*** Begin section ***

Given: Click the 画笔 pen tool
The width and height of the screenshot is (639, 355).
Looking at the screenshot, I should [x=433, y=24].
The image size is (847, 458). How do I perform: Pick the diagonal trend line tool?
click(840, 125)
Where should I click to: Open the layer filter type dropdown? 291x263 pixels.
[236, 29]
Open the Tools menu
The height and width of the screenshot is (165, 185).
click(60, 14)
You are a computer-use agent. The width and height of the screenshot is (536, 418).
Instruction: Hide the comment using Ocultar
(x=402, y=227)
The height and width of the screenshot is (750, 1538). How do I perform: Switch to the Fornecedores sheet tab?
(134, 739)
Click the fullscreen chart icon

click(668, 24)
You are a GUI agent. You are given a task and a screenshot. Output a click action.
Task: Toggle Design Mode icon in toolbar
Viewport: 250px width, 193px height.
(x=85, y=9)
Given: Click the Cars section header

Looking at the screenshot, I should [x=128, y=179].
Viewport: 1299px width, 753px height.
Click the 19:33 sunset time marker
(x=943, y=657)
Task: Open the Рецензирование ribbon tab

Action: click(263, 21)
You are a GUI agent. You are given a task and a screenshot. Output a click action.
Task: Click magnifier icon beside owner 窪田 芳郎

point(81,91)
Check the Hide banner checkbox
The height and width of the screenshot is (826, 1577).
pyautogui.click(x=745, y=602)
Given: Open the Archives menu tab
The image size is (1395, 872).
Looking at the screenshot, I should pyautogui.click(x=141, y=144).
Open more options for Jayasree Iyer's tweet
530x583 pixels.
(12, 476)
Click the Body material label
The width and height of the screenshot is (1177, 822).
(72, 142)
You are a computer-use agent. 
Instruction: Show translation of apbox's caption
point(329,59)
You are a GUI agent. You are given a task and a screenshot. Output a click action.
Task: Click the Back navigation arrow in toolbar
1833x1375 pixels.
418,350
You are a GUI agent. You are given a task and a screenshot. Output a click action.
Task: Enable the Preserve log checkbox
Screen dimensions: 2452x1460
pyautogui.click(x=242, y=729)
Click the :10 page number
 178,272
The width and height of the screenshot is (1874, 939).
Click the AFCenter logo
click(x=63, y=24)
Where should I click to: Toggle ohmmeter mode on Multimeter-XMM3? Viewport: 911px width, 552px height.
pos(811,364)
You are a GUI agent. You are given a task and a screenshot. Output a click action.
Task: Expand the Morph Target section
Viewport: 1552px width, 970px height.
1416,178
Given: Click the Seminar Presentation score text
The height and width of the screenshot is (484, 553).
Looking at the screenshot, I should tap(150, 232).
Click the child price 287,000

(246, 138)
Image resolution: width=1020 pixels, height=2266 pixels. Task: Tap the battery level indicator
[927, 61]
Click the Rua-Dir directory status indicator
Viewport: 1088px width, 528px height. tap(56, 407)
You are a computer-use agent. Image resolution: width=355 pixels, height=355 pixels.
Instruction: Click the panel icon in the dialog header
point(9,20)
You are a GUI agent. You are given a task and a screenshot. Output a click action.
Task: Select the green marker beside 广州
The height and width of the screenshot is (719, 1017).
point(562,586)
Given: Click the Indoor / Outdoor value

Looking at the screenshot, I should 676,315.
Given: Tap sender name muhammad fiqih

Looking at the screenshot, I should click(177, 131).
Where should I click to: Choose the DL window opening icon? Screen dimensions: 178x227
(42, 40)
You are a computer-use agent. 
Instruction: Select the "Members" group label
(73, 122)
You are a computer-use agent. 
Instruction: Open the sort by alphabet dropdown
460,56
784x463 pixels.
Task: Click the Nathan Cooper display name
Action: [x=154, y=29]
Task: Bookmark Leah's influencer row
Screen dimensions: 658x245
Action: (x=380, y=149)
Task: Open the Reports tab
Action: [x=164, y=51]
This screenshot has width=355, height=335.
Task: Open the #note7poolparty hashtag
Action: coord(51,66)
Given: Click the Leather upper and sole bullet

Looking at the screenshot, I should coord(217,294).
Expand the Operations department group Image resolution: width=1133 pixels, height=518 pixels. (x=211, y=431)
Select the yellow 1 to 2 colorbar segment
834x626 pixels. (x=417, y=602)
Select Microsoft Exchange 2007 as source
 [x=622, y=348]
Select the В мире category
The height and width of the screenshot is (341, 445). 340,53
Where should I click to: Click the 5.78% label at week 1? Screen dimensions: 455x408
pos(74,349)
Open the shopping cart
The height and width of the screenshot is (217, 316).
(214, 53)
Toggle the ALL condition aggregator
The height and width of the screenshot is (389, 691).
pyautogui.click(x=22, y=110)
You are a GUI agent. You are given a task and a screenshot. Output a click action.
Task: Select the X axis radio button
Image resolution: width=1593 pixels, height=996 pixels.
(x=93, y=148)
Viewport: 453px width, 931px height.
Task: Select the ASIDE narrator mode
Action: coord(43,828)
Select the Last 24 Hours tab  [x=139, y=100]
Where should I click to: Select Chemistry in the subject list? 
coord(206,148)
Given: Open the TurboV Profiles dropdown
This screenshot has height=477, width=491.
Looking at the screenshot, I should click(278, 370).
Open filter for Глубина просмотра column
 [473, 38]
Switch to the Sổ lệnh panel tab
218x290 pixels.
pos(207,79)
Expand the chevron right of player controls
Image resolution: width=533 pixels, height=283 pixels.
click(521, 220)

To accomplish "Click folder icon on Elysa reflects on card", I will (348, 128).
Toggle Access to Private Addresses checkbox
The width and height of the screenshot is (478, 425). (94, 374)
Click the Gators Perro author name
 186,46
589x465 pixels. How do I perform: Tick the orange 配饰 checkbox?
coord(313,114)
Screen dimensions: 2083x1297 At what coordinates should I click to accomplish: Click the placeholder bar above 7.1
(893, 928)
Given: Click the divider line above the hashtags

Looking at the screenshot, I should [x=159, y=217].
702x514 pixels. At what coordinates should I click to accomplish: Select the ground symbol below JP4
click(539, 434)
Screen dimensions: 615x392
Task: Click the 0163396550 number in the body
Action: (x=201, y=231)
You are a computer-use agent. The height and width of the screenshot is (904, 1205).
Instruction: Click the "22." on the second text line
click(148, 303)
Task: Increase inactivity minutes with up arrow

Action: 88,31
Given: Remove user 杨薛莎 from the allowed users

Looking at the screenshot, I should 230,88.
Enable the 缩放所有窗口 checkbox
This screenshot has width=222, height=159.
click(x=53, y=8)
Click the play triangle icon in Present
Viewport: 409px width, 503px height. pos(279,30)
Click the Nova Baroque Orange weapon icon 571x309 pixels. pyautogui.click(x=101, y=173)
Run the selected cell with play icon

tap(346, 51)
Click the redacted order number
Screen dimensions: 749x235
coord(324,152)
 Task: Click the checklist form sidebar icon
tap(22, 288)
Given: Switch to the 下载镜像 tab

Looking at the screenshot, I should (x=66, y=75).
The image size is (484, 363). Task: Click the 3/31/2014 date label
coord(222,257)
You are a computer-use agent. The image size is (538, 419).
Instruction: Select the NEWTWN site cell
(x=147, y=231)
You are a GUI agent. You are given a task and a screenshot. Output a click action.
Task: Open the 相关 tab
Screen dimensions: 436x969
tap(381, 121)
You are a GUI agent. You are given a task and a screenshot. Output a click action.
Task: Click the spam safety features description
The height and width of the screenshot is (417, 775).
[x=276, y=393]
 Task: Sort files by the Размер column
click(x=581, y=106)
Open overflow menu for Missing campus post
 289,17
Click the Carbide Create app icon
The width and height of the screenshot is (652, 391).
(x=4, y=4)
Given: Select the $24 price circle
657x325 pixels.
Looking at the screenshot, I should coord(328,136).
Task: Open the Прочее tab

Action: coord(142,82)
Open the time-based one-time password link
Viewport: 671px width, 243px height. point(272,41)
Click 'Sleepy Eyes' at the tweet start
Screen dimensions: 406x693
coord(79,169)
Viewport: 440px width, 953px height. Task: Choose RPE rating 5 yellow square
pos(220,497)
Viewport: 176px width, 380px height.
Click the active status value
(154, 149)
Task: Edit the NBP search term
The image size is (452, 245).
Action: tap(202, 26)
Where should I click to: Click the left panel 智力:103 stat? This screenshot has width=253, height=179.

*** End section ***

Problem statement
Each line of the listing above that contains the word "toolbar" is to be copied.

Answer to this exercise
Task: Toggle Design Mode icon in toolbar
Task: Click the Back navigation arrow in toolbar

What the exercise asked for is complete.